▶ _Exercise passage_

SNP ministers have been accused of letting down teachers and pupils after an "embarrassing" failure to deliver on a pledge to cut class sizes. 

Opposition figures criticised ministers for failing "to boost teacher numbers and support pupils despite 13 years in power". 

It came as the Scottish Government hailed figures showing the total number of full-time equivalent teachers has risen to its highest figure since 2008. 

Meanwhile, average class sizes in primary schools fell to their smallest since 2012, down to 23.1 from 23.5 in 2019.

But critics pointed to the longer-term picture and the SNP's failure to deliver on a 2007 manifesto promise to cut P1-3 class sizes to 18. 

The number of full-time equivalent teachers in Scotland’s schools is also 1,700 fewer than when the SNP assumed office in 2007.

Scottish Conservative education spokesman Jamie Greene said: “The SNP are patting themselves on the back today for cutting teacher numbers by thousands since 2007 and only starting to recognise the problem that they created years too late, once our schools had already slid down international league tables.

▶ _Exercises to complete_
- 1) Which calendar years does the class sizes article mention? List each one once.
- 2) In the class sizes article, what size did the SNP's 2007 manifesto promise for P1-3 classes?
- 3) Reproduce the sentence from the class sizes article word for word, starting with "Scottish Conservative education" and going on through "international league tables.".

▶ _Listed entries_
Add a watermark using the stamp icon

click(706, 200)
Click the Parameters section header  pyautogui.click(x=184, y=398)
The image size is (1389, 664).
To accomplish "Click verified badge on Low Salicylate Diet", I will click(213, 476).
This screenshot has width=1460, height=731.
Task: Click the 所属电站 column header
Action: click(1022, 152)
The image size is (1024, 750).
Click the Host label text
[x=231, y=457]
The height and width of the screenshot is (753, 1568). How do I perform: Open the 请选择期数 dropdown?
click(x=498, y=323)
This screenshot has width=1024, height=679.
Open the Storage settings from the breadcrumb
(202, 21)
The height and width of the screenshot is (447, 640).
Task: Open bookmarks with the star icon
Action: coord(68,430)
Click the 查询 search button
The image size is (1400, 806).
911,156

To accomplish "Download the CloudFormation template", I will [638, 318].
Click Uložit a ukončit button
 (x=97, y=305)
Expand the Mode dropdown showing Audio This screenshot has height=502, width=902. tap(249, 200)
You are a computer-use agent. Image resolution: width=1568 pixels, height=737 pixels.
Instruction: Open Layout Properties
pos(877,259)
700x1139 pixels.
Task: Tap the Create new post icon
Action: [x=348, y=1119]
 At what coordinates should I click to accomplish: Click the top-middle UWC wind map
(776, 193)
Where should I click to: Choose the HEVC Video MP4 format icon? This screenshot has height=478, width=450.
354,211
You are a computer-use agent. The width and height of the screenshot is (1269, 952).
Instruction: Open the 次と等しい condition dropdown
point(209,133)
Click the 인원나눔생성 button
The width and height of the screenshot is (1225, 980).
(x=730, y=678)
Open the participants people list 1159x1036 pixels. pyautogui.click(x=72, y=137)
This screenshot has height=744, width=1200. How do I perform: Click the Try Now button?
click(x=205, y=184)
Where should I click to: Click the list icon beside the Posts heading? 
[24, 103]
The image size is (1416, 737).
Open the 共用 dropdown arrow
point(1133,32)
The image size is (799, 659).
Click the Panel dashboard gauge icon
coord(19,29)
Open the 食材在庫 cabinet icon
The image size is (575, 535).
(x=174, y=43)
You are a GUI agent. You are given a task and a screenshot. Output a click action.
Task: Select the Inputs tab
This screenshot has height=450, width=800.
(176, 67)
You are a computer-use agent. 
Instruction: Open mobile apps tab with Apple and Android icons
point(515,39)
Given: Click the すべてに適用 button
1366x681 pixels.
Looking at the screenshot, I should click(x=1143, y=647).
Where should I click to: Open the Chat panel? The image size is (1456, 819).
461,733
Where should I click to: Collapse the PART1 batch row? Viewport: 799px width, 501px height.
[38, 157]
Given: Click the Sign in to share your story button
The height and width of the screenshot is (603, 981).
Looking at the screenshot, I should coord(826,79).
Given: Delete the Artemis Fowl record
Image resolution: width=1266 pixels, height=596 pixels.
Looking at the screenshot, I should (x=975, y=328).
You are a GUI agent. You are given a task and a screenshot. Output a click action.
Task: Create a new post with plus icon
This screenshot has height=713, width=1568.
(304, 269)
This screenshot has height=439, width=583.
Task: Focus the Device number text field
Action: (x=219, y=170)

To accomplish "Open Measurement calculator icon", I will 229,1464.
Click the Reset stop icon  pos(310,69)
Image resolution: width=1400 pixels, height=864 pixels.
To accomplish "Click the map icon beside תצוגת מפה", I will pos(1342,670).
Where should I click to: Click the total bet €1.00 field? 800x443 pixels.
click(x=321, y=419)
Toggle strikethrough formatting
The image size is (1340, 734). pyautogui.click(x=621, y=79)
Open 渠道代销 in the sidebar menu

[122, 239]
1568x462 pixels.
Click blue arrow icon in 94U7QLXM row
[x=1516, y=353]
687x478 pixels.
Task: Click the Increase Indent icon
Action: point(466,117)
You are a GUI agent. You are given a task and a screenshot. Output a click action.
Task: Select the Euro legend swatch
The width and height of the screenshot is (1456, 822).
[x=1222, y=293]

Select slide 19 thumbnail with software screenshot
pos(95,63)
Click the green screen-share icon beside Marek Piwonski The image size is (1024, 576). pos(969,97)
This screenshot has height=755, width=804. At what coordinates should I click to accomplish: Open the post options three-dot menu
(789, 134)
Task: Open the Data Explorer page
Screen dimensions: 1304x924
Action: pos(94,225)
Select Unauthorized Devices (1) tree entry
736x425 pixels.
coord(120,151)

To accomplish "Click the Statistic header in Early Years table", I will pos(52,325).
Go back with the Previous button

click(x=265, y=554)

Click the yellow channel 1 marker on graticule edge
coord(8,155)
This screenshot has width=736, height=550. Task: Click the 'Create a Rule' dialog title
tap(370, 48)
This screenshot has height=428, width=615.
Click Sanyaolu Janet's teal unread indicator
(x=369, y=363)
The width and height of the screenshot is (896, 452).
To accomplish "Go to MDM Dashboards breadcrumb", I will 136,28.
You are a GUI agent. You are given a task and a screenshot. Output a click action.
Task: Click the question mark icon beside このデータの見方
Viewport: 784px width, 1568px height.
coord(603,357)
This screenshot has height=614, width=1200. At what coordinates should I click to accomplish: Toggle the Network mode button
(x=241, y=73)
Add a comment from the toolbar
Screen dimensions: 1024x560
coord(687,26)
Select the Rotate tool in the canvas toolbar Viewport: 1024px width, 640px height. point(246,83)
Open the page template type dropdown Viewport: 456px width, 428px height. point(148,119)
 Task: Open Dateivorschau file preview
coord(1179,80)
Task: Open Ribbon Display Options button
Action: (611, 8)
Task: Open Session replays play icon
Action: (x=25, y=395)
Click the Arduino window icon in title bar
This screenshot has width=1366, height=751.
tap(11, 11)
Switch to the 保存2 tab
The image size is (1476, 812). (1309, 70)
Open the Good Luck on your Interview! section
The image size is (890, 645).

▶ _Per-task outputs_
- 1) 2007, 2008, 2012, 2019

- 2) 18 pupils.

- 3)
Scottish Conservative education spokesman Jamie Greene said: “The SNP are patting themselves on the back today for cutting teacher numbers by thousands since 2007 and only starting to recognise the problem that they created years too late, once our schools had already slid down international league tables.